Le " Rigoletto " de Verdi, créé à Venise en mars 1851, est l’un des opéras les plus mis en scène : les statistiques établies par notre site Opérabase font état de 395 représentations pour la seule saison 2012-2013, ce qui installe cet opéra en 9e place du " hit-parade " lyrique !
Inutile de dire qu’il est sans doute à lui seul un catalogue de tout ce que l’on peut faire et montrer sur un plateau d’opéra. Ainsi, au printemps dernier, au Metropolitan Opera de New-York, c’est dans un immense casino de Las Vegas que Michael Mayer déménageait la Cour du Duc de Mantoue. Un transfert réussi !
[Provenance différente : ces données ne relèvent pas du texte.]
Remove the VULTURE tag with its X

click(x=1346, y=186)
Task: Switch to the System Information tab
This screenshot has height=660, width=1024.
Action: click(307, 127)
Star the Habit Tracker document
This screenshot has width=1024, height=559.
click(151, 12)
Cette fois, le canadien Robert Carsen, dont nous n’oublierons pas notamment les bouleversantes " Jenufa " et " Katia Kabanova ", a décidé de lui donner résidence sous un chapiteau de cirque ! Pourquoi pas en fait si l’on convoque l’image stéréotypée du " clown triste " : celui qui fait hurler de rire petits et grand, mais dont le comique bouffon n’est que la face visible d’un monde intérieur tragiquement déchiré. Le problème de pareil point de vue est que, régulièrement, il " s’essouffle " : s’il est effectivement pertinent en un premier temps, il n’évolue plus et se retrouve vite en porte-à-faux avec l’œuvre, dans les péripéties de son livret, dans les nuances de sa partition.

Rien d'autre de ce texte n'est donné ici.